Prior research has found that treatment with the immune checkpoint inhibitor nivolumab can reduce the size and the risk of progression of precancerous oral lesions. But when this treatment is delivered through an intravenous infusion, it can come with toxicities and side effects.
On April 21, at the AACR Annual Meeting, Amit will present findings from a Phase 1 trial that examined injecting nivolumab directly into the lesions. This could potentially allow some patients to avoid surgery and the negative side effects that can come with intravenous infusions. The implications could extend to other types of precancerous lesions.
“In this trial, we wanted to investigate whether a simple, targeted injection of immunotherapy directly into the lesion could shrink it and retrain the immune system to fight it.

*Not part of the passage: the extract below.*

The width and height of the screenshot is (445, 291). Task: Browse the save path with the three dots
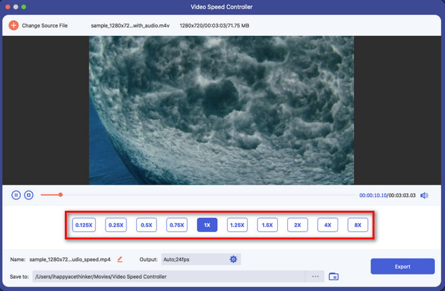315,276
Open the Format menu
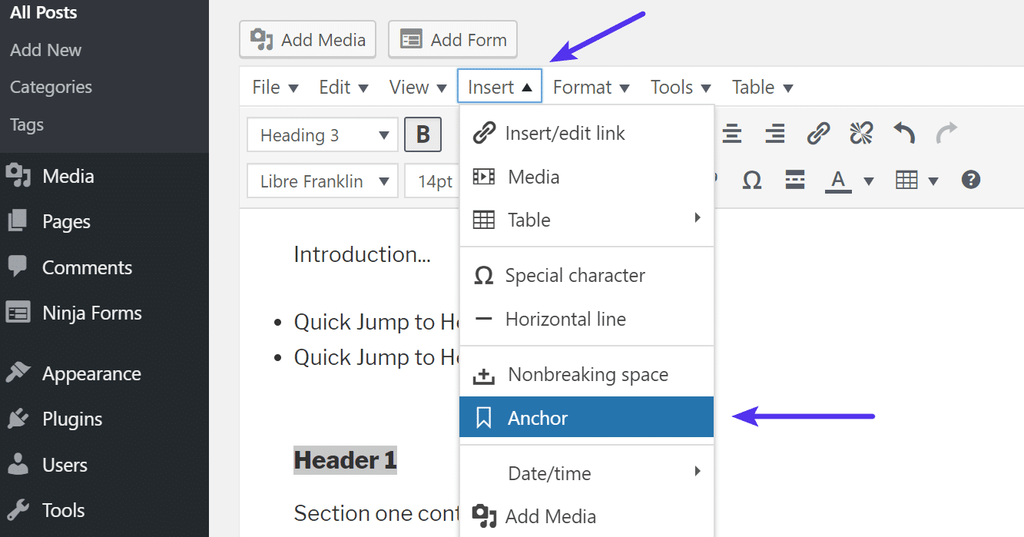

If successful, we're not just treating a lesion; we're giving patients back their voice,” says Amit.
AI model may help predict immunotherapy response in some patients with lung cancer
One of the most significant challenges in treating metastatic non-small cell lung cancer is that it is a very diverse disease, and clinicians do not have many reliable methods for predicting how patients will respond to treatment.
Rukhmini Bandyopadhyay, Ph.D., a postdoctoral fellow at UT MD Anderson, and colleagues in the lab of Jia Wu, Ph.D., are harnessing the power of artificial intelligence to improve the ability to make these predictions and better inform key treatment decisions.

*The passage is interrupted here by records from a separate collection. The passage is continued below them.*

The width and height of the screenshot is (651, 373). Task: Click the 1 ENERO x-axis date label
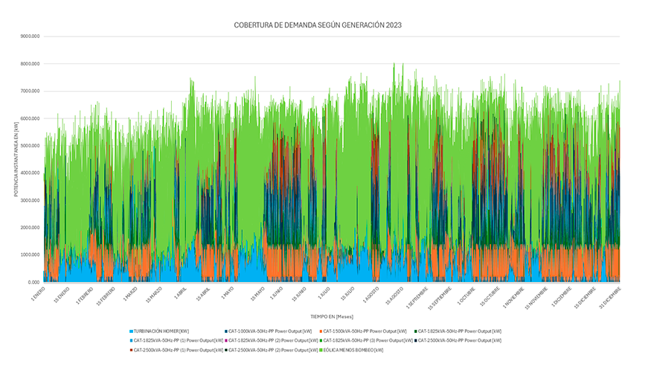coord(39,293)
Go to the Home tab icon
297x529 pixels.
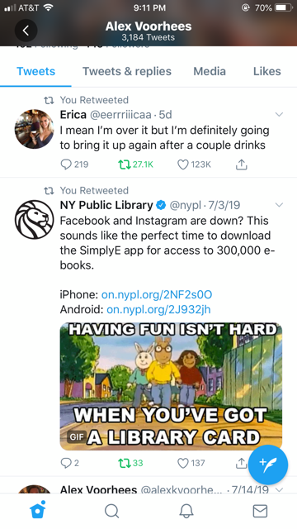[x=38, y=510]
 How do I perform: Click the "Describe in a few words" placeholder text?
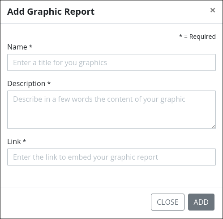[99, 99]
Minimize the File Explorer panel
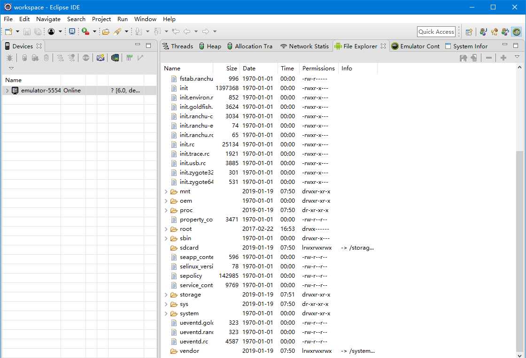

Their platform, Path-IO, works by identifying specific features within the tumor microenvironment to understand how tumors and the surrounding tissues are organized. The model then combines this information with available imaging and clinical data to estimate how likely a patient is to benefit from immunotherapy.

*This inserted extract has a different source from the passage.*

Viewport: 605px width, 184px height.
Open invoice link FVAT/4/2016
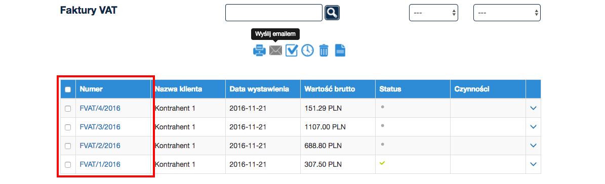(x=100, y=109)
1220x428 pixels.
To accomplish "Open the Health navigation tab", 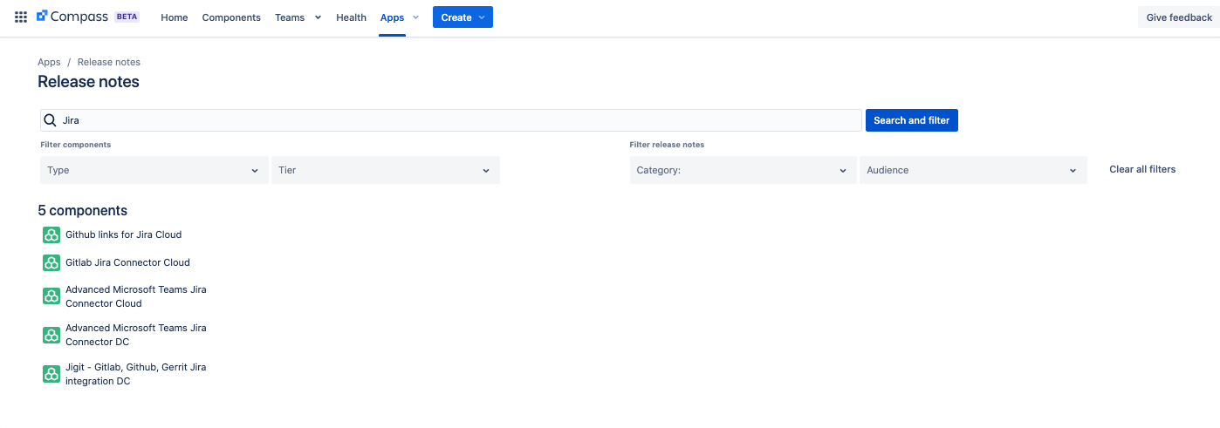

Path-IO, as the name indicates, is based on an emerging field known as pathomics. Pathomics tools use AI to visually recognize structures and patterns that humans may miss, but they are grounded in their known roles in immunotherapy response. As a result, the predictions they make are explainable, compared to so-called “black box” AI tools, which is a significant distinction for their potential to reach the clinic.
“There is still some work to do before they’re ready for the clinic, but pathomics platforms like Path-IO will hopefully become extremely valuable tools to help clinicians make faster and more informed decisions for their patients,” says Bandyopadhyay.
Bandyopadhyay will present the results of this study on April 20.
Novel treatment combination shows promising antitumor activity in some advanced tumors
Timothy Yap, M.B.B.S., Ph.D., will present the first clinical data on a novel combination treatment for advanced solid tumors with specific genetic alterations.
Preclinical data showed significant potential for combining the WEE1 inhibitor zedoresertb and the PKMYT1 inhibitor lunresertib for patients with some genetic alterations. In models, the two worked well together because of the way cancer cells respond to each of them as a monotherapy.
This effect pushes cells past their ability to repair their own DNA, inducing a type of cell death.
"Cancers with these specific alterations represent areas of unmet clinical need with no available standard-of-care targeted treatment options,” explains Yap. “If this combination is successful and well tolerated, it could be a significant milestone, especially in ovarian cancers where these alterations are more common.”
Yap will present the full data from the trial on April 19.
Albert Koong, M.D., Ph.D., is chief scientific officer at UT MD Anderson.